Bernardo Silva será jugador del Real Madrid en una operación que se ha cerrado en tiempo récord por una razón muy sencilla: el deseo del propio futbolista. El portugués siempre tuvo claro que, si el club blanco aparecía en su camino, no iba a existir ninguna duda. Vestir la camiseta del 15 veces campeón de Europa y jugar en el Santiago Bernabéu era una ilusión que arrastraba desde hace años y ahora la verá cumplida.
Desde que tomó la decisión de abandonar el Manchester City al no querer ampliar su contrato, Bernardo comenzó a estudiar diferentes opciones para continuar su carrera. Arabia Saudí llamó a su puerta con propuestas económicamente irrechazables para muchos jugadores, pero el centrocampista tenía claro que todavía quería seguir compitiendo al máximo nivel.
En ese escenario apareció el Barcelona. El conjunto azulgrana intentó convencerle por todos los medios y llegó a prometerle un papel protagonista dentro de su proyecto deportivo. Durante semanas, en la Ciudad Condal dieron prácticamente por hecho que el portugués acabaría vistiendo de azulgrana.
Cuando parecía que la batalla se reducía al Barcelona, irrumpió el Atlético de Madrid. Los rojiblancos se metieron de lleno en la puja y mejoraron en varias ocasiones la oferta salarial presentada al jugador. Durante algunos días, incluso parecía que Bernardo Silva terminaría jugando en el Metropolitano. Sin embargo, el desenlace iba a ser muy diferente.
Mourinho cambió la operación
El punto de inflexión llegó el pasado martes. Mourinho aterrizó en Madrid y mantuvo una reunión en el hotel Santo Mauro junto a Jorge Mendes, José Ángel Sánchez y Juni Calafat. Allí dejó claro que valorar el fichaje de Bernardo Silva no era una opción, sino casi una obligación.
En el Real Madrid existían dudas. No tanto por la calidad del jugador, indiscutible, sino por su edad. Sin embargo, Mourinho insistió. Y volvió a hacerlo al día siguiente durante su visita a Valdebebas. Mientras recorría las instalaciones, saludaba a viejos conocidos y comprobaba de primera mano la evolución de la Ciudad Real Madrid, volvió a poner encima de la mesa el nombre de su compatriota.

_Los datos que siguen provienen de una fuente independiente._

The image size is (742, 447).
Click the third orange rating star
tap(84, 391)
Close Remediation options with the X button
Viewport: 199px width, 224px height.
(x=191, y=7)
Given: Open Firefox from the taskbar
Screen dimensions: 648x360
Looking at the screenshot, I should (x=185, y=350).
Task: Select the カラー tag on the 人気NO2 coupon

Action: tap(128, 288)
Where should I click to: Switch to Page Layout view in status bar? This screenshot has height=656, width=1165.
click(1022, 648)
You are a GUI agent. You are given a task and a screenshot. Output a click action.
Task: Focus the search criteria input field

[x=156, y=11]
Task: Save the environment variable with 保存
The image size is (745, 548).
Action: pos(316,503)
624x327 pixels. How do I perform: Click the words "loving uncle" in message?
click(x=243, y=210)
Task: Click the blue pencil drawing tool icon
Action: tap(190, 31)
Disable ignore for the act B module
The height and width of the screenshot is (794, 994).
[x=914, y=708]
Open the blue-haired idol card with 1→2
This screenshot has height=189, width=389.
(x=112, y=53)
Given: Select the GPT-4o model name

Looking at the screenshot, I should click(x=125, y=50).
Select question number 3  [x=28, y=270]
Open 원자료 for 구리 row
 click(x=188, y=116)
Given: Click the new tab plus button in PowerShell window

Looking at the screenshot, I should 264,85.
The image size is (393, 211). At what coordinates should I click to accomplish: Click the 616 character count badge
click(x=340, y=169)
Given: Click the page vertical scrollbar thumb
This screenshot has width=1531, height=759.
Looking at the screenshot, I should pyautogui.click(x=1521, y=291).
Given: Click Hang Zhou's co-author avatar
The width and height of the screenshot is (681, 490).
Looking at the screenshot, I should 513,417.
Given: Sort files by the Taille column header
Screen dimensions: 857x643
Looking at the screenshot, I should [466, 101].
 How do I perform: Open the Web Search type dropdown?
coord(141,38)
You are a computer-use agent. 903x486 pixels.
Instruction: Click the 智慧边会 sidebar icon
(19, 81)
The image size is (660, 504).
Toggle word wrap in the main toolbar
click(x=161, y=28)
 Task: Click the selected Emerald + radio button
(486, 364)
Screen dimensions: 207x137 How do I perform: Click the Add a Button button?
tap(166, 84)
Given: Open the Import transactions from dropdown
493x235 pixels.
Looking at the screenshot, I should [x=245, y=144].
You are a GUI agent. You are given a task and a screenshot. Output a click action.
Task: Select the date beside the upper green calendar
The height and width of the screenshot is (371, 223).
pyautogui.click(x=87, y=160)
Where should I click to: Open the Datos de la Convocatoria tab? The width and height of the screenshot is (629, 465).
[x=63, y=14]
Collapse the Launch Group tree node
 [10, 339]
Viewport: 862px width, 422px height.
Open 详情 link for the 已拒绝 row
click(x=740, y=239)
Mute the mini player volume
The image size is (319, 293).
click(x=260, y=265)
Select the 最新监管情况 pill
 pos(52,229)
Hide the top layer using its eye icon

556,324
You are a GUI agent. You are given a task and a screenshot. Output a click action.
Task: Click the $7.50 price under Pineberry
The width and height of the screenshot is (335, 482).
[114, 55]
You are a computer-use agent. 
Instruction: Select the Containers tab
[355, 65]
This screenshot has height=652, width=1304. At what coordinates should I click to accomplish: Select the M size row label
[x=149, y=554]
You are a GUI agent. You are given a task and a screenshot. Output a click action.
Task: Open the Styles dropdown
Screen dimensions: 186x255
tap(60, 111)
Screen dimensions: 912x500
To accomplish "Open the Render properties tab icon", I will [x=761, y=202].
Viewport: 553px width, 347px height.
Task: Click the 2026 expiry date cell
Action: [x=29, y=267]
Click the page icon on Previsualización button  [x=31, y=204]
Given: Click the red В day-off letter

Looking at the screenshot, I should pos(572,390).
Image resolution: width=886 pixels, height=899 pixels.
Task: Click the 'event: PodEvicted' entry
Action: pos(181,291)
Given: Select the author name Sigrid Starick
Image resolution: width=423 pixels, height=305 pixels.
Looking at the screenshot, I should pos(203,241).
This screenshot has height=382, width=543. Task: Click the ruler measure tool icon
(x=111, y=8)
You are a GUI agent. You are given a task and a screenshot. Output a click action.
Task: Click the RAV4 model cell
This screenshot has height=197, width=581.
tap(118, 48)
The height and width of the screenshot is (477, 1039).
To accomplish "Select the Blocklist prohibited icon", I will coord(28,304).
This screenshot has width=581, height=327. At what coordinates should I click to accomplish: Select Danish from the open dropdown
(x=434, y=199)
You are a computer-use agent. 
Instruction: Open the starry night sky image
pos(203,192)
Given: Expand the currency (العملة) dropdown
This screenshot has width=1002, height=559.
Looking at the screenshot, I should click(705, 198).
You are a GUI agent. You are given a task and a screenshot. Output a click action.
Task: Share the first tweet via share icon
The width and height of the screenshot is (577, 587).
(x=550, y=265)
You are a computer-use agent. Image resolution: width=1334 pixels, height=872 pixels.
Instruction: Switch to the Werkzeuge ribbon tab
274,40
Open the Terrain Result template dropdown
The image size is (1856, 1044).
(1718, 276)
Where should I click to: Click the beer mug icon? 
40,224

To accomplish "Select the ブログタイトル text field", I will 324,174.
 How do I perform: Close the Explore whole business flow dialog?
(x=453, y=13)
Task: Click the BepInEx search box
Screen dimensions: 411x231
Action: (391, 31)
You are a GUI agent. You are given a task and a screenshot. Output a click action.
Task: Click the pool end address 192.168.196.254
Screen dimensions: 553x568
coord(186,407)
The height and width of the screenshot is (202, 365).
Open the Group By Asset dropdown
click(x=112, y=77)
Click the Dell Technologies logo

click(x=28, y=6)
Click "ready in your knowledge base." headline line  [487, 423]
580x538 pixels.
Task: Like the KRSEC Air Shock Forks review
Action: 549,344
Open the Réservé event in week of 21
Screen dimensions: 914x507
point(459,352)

El técnico portugués explicó que la plantilla necesitaba futbolistas con experiencia, jerarquía y personalidad para competir por todos los títulos. También recordó que Bernardo sigue siendo un jugador tremendamente fiable. A sus 31 años continúa compitiendo al máximo nivel, apenas sufre lesiones y viene de completar otra temporada superando con holgura la treintena de partidos. Aquella conversación terminó de cambiar la opinión de los dirigentes blancos.
El Madrid espera un cambio de discurso
Una vez que el Real Madrid dio el paso definitivo, la operación se cerró prácticamente de inmediato. Bernardo Silva no necesitó pensarlo. Si aparecía el conjunto blanco, no había nada más que negociar.
Ahora, en Valdebebas observan con cierta curiosidad cómo reaccionará parte del entorno mediático. Durante las últimas semanas, mientras parecía destinado al Barcelona, Bernardo Silva era presentado como uno de los mejores centrocampistas del continente. Ahora que jugará en el Real Madrid, en el club blanco esperan escuchar otro tipo de análisis.
«Habrá que leer y escuchar que es un paquete viejo», bromean entre risas desde la entidad madridista. Lo que nadie discute dentro del club es que Mourinho ha conseguido uno de los fichajes que más deseaba para su nuevo proyecto.